Israel accuses UNRWA of turning a blind eye as Hamas, which has ruled Gaza since 2007, diverts aid intended for civilians and fighting from and around UN facilities, several of which were hit during the war. It has also exposed Hamas tunnels running next to or under UNRWA facilities and accuses the agency of teaching hatred of Israel in its schools.

UNRWA denies these allegations. It says it has no ties to Hamas or other militant groups, and that it thoroughly investigates all allegations of misconduct and holds staff accountable. It says it shares lists of all its personnel with Israel and other host countries.

The twelve employees are believed to have taken part in the surprise attack on October 7, in which Hamas fighters from Gaza overran Israel’s extensive border defenses. Other militants joined in the subsequent destruction through nearby communities, killing 1,200 people, mostly civilians. About 250 others, including children, were captured and dragged into Gaza.

UN chief Guterres said nine of the accused UNRWA staff had been immediately dismissed, one had been confirmed dead and the other two had yet to be identified. He said everyone will be held accountable, including through criminal charges.

Neither the details of the allegations nor the evidence supporting them have been made public.
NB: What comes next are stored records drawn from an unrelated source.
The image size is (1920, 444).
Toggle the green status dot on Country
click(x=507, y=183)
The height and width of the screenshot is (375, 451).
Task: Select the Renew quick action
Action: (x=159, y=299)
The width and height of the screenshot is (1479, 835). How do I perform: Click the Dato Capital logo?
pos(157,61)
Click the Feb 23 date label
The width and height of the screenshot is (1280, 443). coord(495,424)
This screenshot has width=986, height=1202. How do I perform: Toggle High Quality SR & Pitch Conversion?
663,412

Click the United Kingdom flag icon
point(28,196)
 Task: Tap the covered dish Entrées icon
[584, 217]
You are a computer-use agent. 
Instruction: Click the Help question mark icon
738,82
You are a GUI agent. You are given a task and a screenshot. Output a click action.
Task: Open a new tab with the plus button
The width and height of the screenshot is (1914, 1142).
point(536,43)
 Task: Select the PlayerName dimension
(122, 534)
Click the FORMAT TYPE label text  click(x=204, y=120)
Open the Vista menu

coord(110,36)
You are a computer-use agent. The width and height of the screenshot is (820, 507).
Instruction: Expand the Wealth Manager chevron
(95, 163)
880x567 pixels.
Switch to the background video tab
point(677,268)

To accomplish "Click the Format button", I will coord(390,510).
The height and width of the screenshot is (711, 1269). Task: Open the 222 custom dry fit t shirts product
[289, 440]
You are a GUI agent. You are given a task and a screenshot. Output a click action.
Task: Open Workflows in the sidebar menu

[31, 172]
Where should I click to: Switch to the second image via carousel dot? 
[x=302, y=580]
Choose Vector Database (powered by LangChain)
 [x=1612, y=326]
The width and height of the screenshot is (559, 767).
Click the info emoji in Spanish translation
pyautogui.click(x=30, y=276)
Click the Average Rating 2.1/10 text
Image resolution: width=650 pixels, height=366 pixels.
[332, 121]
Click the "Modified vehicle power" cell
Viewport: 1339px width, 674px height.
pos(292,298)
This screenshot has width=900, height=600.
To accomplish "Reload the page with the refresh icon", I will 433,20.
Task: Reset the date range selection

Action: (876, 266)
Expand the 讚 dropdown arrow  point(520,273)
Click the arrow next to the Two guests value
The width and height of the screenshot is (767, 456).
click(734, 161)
UNRWA condemned the October 7 attack and called for the release of all hostages. Earlier this month, before the latest allegations, UNRWA Commissioner General Philippe Lazzarini announced an external review of the agency to determine which allegations are “true or false” and “what is politically motivated.”

Israeli Prime Minister Benjamin Netanyahu has said the agency should be closed. But his government has continued to allow UNRWA to operate in the West Bank and Gaza, providing basic services that might otherwise be Israel’s responsibility as an occupying power. No other entity could quickly fill the gap if UNRWA were to cease operations.

The United States, the first country to suspend funding, is UNRWA’s largest donor, providing the country with $340 million in 2022. The United Kingdom, Canada, Australia, Germany, Italy, Netherlands, Switzerland and Finland have also provided assistance suspended .

The nine countries together provided almost 60% of UNRWA’s budget in 2022. It was not immediately clear when and how the suspension of aid would affect the organization’s day-to-day operations. Norway and Ireland said they would continue to fund UNRWA, while other donors have not yet made a decision.

The war has plunged Gaza into a serious humanitarian crisis. One in four Palestinians in the area faces famine, according to UN officials, who say relief operations are being hampered by the fighting and Israeli restrictions.

“Our humanitarian operation, on which two million people depend as a lifeline in Gaza, is collapsing,” Lazzarini wrote on X, formerly known as Twitter.

He was shocked that countries would suspend aid “based on alleged behavior of a few individuals, and as the war continues, the needs become greater and greater.” & famine threatens.”

According to Gaza’s health ministry, more than 26,000 Palestinians have been killed in the war, most of them women and children, and more than 64,400 others have been injured. It does not distinguish between civilians and fighters in its toll, but says most of the dead were women and children.

The death toll includes more than 150 UNWRA staff, the largest number of aid workers the UN has lost in a single conflict.